By the way, do you include any of these complexities in your models, and if not, aren't you just being arbitrary?
--the stochastic and quantal nature of synaptic transmission
--variation of quantal size
--retrograde signaling at synapses
--glial uptake and release of transmitters
--second messengers
--electrodiffusion
--the very irregular geometry of neurons (there are no circles, spheres, cylinders, cones, or even smooth surfaces in the brain)
How we can be sure these thing are unnecessary when we did not include them in the model and evaluate their role systematically? However, I agree with you that there must be a hypothesis behind every detail we include in the model.
Are you familiar with the work of Abbott, Ermentrout, Kopell, Rall, Rinzel, Rubin?
what makes you feel that I am not? but I think they simplify thing without experimental or computational documents some times. + in Data mining it is believe that our brain can consider a maximum 0f 7 component together. this is the idea behind modeling.

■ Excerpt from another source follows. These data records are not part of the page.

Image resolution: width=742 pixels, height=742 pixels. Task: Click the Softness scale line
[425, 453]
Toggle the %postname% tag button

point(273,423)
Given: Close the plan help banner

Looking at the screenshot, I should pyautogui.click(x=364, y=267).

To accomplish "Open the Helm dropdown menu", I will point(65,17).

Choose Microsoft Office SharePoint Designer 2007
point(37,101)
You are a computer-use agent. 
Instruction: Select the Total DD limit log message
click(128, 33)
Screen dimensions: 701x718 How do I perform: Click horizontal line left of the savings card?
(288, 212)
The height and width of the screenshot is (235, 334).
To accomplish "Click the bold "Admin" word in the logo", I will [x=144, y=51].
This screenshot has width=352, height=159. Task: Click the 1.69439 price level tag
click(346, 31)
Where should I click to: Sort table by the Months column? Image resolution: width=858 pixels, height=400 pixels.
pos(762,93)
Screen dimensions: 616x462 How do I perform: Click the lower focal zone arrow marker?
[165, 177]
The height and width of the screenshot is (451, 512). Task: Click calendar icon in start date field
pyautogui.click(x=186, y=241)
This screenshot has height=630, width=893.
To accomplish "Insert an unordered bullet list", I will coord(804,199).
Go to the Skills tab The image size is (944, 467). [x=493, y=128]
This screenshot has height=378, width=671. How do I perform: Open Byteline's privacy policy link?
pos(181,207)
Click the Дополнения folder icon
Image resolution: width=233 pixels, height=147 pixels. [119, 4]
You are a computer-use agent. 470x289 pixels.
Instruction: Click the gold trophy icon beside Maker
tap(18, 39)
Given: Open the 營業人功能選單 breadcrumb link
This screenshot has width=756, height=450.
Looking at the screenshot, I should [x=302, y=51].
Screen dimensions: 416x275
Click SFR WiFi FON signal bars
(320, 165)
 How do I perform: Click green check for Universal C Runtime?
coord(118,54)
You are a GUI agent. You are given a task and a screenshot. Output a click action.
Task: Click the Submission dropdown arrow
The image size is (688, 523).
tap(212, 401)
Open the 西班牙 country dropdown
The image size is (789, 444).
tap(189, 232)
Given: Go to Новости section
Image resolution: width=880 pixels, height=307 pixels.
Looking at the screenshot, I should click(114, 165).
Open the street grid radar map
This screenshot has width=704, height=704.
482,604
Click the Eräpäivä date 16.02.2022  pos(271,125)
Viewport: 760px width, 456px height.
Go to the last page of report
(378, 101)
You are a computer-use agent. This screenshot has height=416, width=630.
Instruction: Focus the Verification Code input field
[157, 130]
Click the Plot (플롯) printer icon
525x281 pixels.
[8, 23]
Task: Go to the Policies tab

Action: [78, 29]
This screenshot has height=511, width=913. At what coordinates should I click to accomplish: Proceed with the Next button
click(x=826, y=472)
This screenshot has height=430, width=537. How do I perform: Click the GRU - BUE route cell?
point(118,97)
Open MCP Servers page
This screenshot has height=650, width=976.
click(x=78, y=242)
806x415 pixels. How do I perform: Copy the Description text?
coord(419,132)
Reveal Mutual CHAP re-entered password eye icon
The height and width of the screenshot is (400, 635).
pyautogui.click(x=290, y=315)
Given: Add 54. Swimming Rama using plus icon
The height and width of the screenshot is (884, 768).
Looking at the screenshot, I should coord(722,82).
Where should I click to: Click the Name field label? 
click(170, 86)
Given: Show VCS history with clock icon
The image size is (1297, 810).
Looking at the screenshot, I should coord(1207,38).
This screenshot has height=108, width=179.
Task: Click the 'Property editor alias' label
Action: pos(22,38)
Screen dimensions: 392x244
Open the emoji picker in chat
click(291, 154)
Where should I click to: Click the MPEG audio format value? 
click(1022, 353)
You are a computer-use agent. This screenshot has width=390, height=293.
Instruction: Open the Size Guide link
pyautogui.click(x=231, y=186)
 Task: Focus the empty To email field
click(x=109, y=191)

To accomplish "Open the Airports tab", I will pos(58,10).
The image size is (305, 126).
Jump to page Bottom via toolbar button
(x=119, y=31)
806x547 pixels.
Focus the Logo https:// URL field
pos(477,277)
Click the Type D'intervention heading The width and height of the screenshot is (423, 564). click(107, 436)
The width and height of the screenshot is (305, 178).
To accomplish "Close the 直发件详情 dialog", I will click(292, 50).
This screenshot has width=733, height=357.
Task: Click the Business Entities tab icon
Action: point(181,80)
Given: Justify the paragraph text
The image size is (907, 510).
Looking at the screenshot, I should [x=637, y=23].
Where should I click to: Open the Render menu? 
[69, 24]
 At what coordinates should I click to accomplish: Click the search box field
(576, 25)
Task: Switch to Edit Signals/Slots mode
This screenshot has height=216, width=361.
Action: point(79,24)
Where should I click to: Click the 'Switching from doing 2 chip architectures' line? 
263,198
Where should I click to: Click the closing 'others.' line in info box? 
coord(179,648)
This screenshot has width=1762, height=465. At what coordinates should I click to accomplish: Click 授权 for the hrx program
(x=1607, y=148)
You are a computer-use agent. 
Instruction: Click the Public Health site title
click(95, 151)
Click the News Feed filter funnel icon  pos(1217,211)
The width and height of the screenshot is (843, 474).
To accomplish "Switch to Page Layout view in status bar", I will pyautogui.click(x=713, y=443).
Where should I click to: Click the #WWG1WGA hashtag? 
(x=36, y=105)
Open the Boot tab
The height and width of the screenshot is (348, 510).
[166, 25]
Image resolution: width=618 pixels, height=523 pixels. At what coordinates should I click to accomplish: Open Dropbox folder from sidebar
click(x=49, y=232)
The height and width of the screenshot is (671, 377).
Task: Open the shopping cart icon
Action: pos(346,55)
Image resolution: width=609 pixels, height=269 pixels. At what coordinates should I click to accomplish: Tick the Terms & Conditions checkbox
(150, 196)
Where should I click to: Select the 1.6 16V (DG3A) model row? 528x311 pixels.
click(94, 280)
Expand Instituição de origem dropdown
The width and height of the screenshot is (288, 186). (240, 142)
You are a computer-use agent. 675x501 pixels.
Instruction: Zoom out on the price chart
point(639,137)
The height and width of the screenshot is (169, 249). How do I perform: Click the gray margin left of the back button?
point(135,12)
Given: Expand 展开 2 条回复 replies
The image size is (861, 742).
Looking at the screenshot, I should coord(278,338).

--how you would simplify resonance, excitatory effect of GABA inhibition, effect of inhibition on reducing threshold, excitatory effect of H-current combined with M-current on PSPs, and a lot more things I do not remember right know?
--there are a lot people, simplify things just because they are not familiar with the details.
--there was a period of time in neuroscience that we do not know a lot things about details, that time doing imaginary simplifications was logical but what about know?
you may think this topic is entering the realm of "apples vs. oranges" which you do not like. If you want we can stop it here. If not we can continue, because this is a basic problem I have. but answer me in your good mood. :)
I think you answered my second question. but In the first question I wanted to know is there a methodological problem with chemical reaction models in synaptic modeling? If I use them should I tell the reason during publication process? Is it strange?
Well, if that's essential to your hypothesis, go ahead and include detailed synaptic mechanisms. But to discover what "extra" you get from such details, you'll also have to build models that use simplified synaptic mechanisms.
Do you believe that this should be topic of an article before I can use it?